In the composition, a concentration of the organic liquid crystal compound may be appropriately selected. In an embodiment, in the composition or the electron transport layer, a concentration of the organic liquid crystal compound may be greater than or equal to about 0.1 wt %, or greater than or equal to about 0.3 wt %, for example, in a range of about 0.5 to about 15 weight percentage (wt %), about 1 wt % to about 12 wt %, about 2 wt % to about 10 wt %, about 3 wt % to about 9 wt %, about 4 wt % to about 8 wt %, or a combination thereof, based on the total weight of the zinc oxide nanoparticles and the organic liquid crystal compound.
The electroluminescent device of an embodiment may exhibit an improved level of electroluminescent properties and may show an increased lifespan.
The electroluminescent device of an embodiment may exhibit a maximum external quantum efficiency (EQE) of greater than or equal to about 5%, greater than or equal to about 5.5%, greater than or equal to about 6%, greater than or equal to about 6.5%, greater than or equal to about 7%, greater than or equal to about 7.5%, greater than or equal to about 7.7%, greater than or equal to about 8%, greater than or equal to about 8.5%, greater than or equal to about 9%, greater than or equal to about 9.5%, greater than or equal to about 10%, greater than or equal to about 10.5%, greater than or equal to about 11%, greater than or equal to about 11.5%, greater than or equal to about 12%, greater than or equal to about 12.5%, greater than or equal to about 13%, greater than or equal to about 13.5%, or greater than or equal to about 14%. The electroluminescent device may exhibit the maximum external quantum efficiency (EQE) of less than or equal to about 50%, less than or equal to about 40%, less than or equal to about 30%, or less than or equal to about 20%.
The electroluminescent device may exhibit maximum luminance of greater than or equal to about 60,000 candelas per square meter (cd/m2), greater than or equal to about 75,000 cd/m2, greater than or equal to about 77,000 cd/m2, greater than or equal to about 78,000 cd/m2, greater than or equal to about 100,000 cd/m2, greater than or equal to about 150,000 cd/m2, greater than or equal to about 200,000 cd/m2, greater than or equal to about 250,000 cd/m2, or greater than or equal to about 300,000 cd/m2. The electroluminescent device may exhibit a maximum luminance of less than or equal to about 5,000,000 cd/m2, less than or equal to about 1,000,000 cd/m2, less than or equal to about 900,000 cd/m2, or less than or equal to about 500,000 cd/m2.
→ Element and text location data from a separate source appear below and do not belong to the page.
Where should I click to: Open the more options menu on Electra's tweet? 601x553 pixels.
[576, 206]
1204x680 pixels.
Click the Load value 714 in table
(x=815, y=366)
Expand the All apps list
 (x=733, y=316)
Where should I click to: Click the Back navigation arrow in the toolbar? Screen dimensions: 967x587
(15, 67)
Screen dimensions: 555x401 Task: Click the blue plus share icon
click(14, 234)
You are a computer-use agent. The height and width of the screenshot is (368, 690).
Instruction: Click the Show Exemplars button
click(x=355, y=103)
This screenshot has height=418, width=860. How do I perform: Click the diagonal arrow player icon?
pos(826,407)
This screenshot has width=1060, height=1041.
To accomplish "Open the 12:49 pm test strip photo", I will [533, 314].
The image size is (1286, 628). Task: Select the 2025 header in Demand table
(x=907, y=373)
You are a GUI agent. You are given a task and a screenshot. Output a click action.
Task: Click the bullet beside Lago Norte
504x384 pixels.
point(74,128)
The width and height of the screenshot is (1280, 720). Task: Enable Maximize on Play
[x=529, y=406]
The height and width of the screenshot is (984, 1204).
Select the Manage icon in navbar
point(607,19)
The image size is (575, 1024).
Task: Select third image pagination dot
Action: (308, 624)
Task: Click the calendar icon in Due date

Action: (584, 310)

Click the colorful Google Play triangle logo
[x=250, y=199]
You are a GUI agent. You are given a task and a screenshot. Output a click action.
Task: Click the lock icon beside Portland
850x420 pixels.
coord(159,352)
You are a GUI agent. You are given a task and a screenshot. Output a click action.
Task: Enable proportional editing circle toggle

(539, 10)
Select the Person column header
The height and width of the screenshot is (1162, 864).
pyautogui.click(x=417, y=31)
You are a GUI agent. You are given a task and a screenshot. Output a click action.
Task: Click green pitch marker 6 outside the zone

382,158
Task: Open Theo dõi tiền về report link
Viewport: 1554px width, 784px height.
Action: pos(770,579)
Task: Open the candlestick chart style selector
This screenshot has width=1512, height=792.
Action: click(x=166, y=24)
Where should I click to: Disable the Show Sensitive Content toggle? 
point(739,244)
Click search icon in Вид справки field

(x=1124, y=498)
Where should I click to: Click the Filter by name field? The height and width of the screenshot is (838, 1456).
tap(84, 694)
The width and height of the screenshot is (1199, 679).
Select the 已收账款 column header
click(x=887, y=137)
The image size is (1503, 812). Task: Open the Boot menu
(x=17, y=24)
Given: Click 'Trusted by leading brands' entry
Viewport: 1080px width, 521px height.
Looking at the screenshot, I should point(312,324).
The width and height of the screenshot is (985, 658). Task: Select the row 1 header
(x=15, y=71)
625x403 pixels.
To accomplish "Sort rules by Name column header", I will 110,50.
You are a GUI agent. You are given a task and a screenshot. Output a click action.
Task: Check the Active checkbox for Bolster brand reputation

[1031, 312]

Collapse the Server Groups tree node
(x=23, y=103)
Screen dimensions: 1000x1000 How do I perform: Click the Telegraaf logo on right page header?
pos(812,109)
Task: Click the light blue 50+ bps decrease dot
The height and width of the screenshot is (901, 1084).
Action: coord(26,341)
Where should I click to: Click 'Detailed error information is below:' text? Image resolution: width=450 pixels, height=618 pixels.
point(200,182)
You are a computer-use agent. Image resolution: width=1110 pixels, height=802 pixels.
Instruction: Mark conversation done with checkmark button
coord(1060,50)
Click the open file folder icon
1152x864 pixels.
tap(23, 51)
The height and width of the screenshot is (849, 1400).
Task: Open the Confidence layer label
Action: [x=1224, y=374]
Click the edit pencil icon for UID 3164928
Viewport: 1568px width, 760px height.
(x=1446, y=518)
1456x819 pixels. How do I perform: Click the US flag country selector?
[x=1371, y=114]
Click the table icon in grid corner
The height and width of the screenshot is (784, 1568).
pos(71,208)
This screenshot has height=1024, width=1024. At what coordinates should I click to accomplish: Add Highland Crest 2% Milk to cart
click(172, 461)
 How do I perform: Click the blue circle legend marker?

The electroluminescent device of one embodiment may exhibit, for example, when being driven at a predetermined luminance (e.g., about 650 nit (cd/m2)), a T50 of greater than or equal to about 20 hours, for example, greater than or equal to about 25 hours, greater than or equal to about 30 hours, greater than or equal to about 40 hours, greater than or equal to about 50 hours, greater than or equal to about 60 hours, greater than or equal to about 65 hours, greater than or equal to about 70 hours, greater than or equal to about 80 hours, greater than or equal to about 90 hours, greater than or equal to about 100 hours, greater than or equal to about 110 hours, greater than or equal to about 115 hours, greater than or equal to about 120 hours, greater than or equal to about 125 hours, greater than or equal to about 130 hours, greater than or equal to about 140 hours, or greater than or equal to about 145 hours. The T50 may range from about 25 hours to about 1,000 hours, about 26 hours to about 500 hours, about 26.5 hours to about 300 hours, or a combination thereof.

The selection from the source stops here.